Improved educational opportunities represented one of the major advancements for women in the new state of North Carolina, although most politicians generally avoided educational reform in the early 1800s. Wealthy planters who educated their daughters hired tutors or sent their daughters to schools outside the state. As private academies developed in the state, more daughters of the elite attended these institutions for instruction in math, history, reading, literature, and the ornamental arts, as well as in the "female attributes" of piety and modesty. About 300 female academies opened their doors in the state between 1820 and 1860. Salem Academy opened to non-Moravians in 1804; Quakers started the New Garden Boarding School (later Guilford College) in 1837; Methodists chartered the Greensboro Female College in 1838; and Episcopalians established Saint Mary's School in 1842. These and other denominational and family-run schools varied in quality, but they generally improved educational opportunities for girls in the state.
Church denominations sent missionaries to Native American communities in North Carolina to teach Christianity and train Indian children in what were deemed proper gender roles. They were instructed in English instead of their native languages, although some tribes escaped the influence of missionaries and retained their native customs.

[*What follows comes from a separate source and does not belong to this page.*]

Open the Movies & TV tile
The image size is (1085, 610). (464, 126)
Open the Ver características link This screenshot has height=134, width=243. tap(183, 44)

The children of free blacks in the state, both male and female, had access to some education. Many became apprentices, while others worked for their parents. The 1850 census listed 42 percent of free blacks as being literate, many having been taught by Quakers, Presbyterians, or Methodists. Free black parents, in turn, taught their children to read and write.
In 1839 North Carolina established a public school system for white boys and girls. By 1853 there were 40,000 students enrolled in public schools. Many families questioned the need to educate farm girls, however, and fewer yeoman girls than boys attended public schools.
Keep reading >> Part 4: Life in Antebellum North Carolina
Edenton Tea Party, Edenton, North Carolina. Image uploaded from Flickr. Available from Flickr user Timbok28 at http://www.flickr.com/photos/alkronos/1443981503/ (accessed May 8, 2012).
1 January 2006 | Crow, Terrell A.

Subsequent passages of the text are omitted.